Your brain is always thinking, however, you can only have one thought at a time. So, how do you have a meaningful conversation when the other person is speaking and your own brain won’t be quiet? 

The First Step to How Listening Becomes an Art

Practice focusing.

Focusing is difficult for any length of time. We can handle total focusing in short spurts. But if we don’t master focusing for longer periods, we really are not listening to others.
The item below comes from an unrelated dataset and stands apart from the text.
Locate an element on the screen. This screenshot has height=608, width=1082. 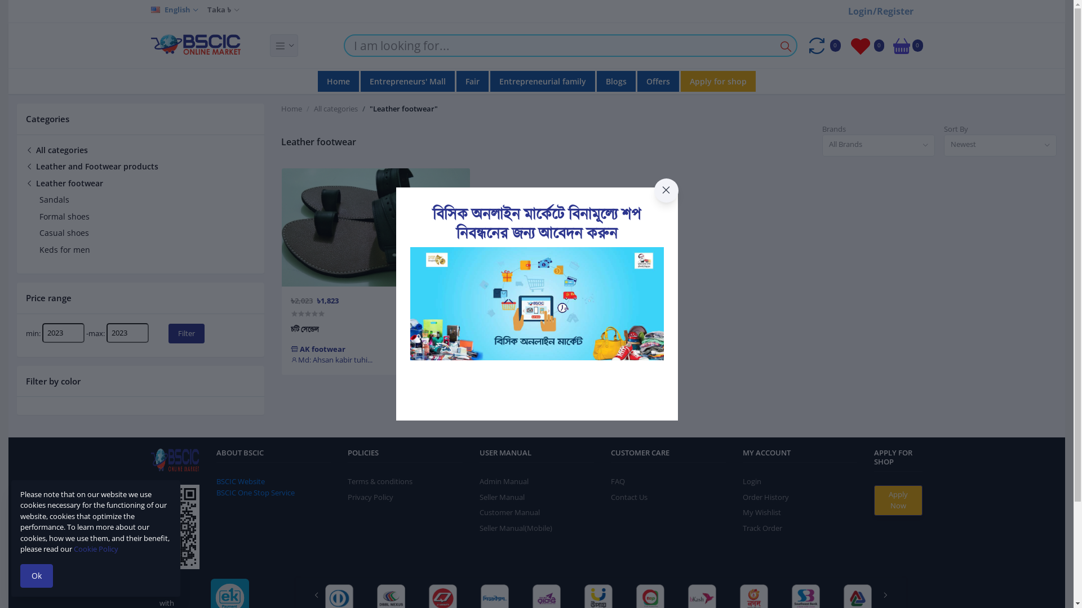
'BSCIC Website' is located at coordinates (240, 482).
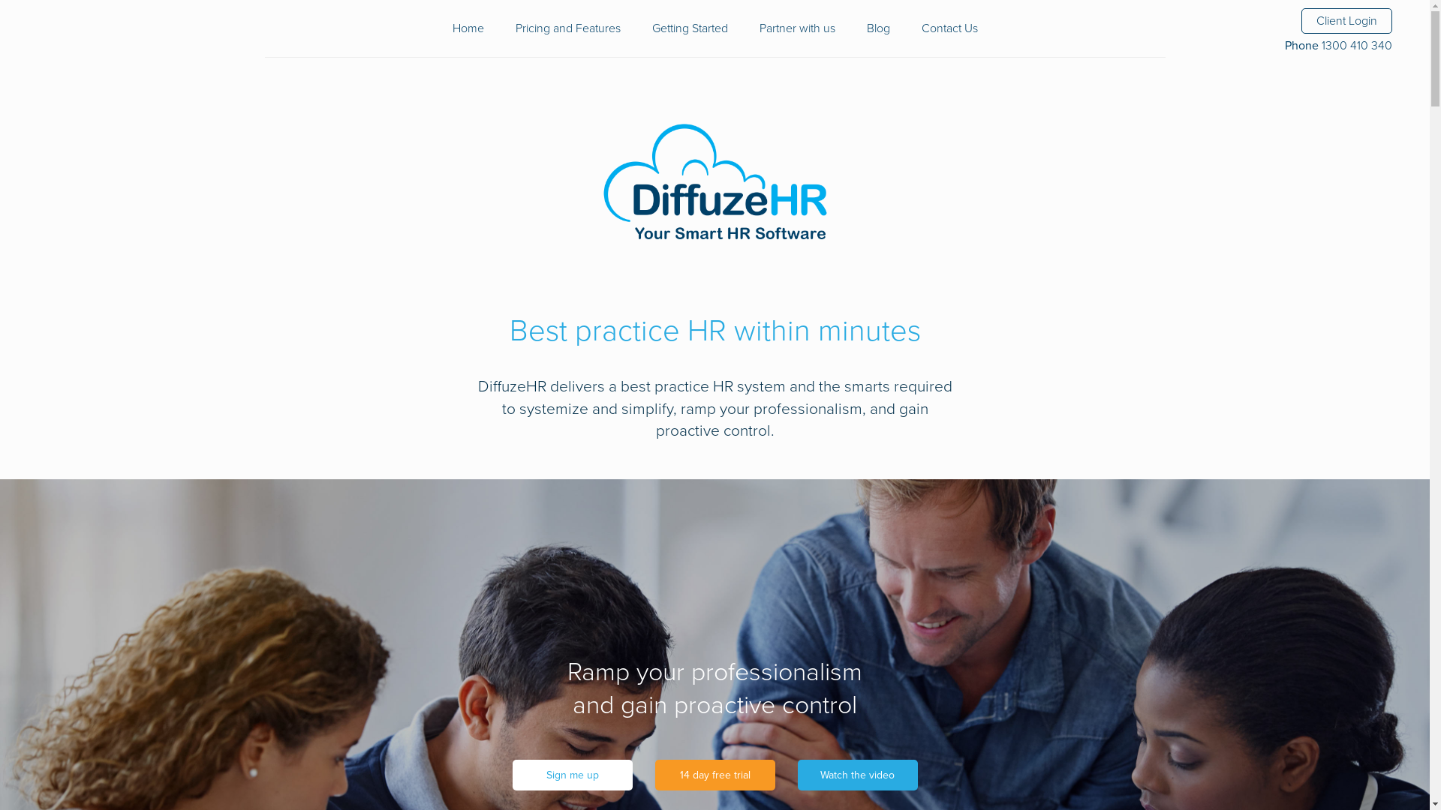 The width and height of the screenshot is (1441, 810). I want to click on 'DiffuzeHR Australia', so click(713, 183).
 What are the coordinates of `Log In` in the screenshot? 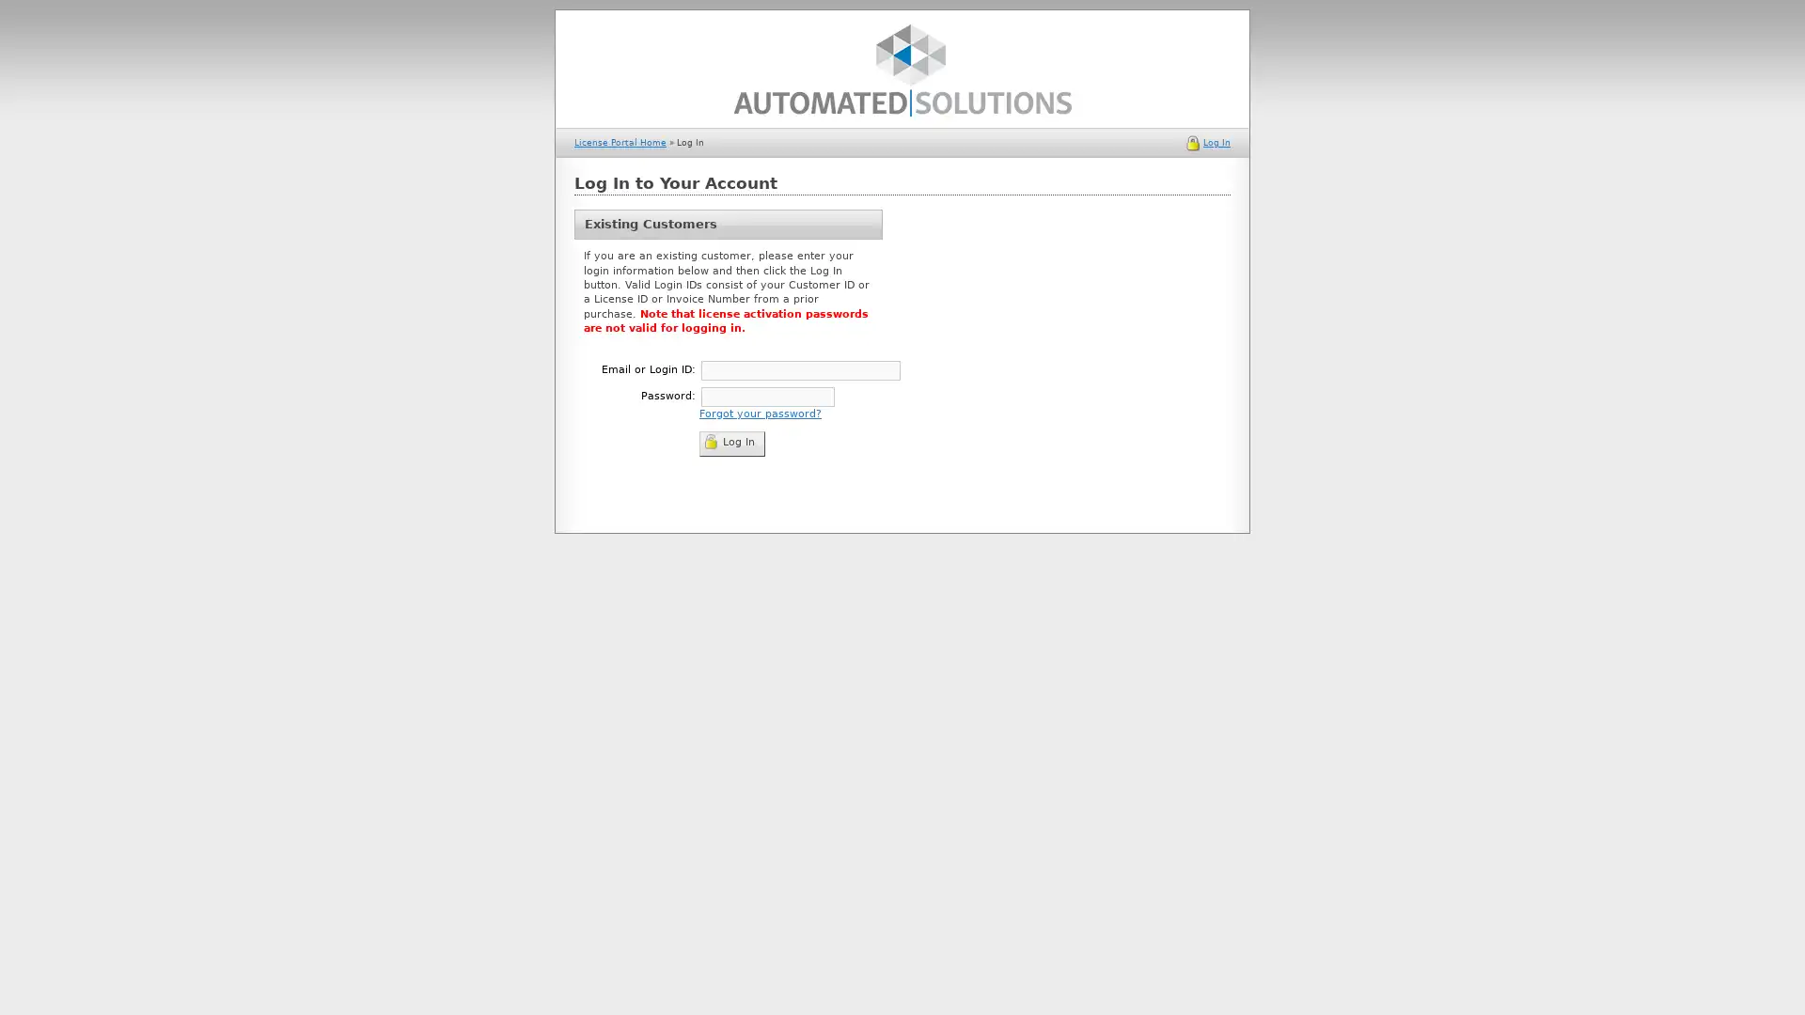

Here is where you might ask, “So how do I remain focused?” Well, there are a few things that can help, but one of the first and easiest is to ask questions I used to think that asking people questions was being too nosey and that I would be prying into their privacy. Imagine what I thought, upon learning that when you ask people questions in a conversational setting you are actually indicating your interest in them! People warm up to you when you are interested in them.  They will tell others complimentary things about you because you made them feel valued

Now, forget about yourself. Concentrate on what they are telling you about them. They will be giving you information through which you will be able to form more questions for them. Example: “You mentioned your son is at University, tell me, what courses is he taking and how does he like them?” Stay away from ‘yes’ or ‘no’ questions. This is called listening at the middle level. At this level you are gleaning information from what you are hearing them say.

Just practice this one process for a time before progressing further. 

The Second Step to How Listening Becomes an Art

Here is where you pick up non-verbal information. Body language, tone of voice, facial expressions, movements; all of these will register with you, but on a higher level. It’s instinctive, not involving concentration. 

Sometime, after you have had a conversation and can think alone, ask yourself what you noticed about his/her body language, voice expressions and movements. You will be surprised how much you gleaned without having to concentrate about thinking!

Now you have a starting point to developing your own art of listening. 

If you don’t consider yourself a great conversationalist, here’s a bonus. Your brain will be so busy listening to form new questions and filing away the feelings you subconsciously pickup, you will have little to no interest in talking about yourself. You will get to know people on a very different level and really begin to enjoy this new way of being with others.

It takes a bit of practice, but just keep bringing your focus back to laser targeting on your subject and you will be amazed at how you will look forward to your next social engagement.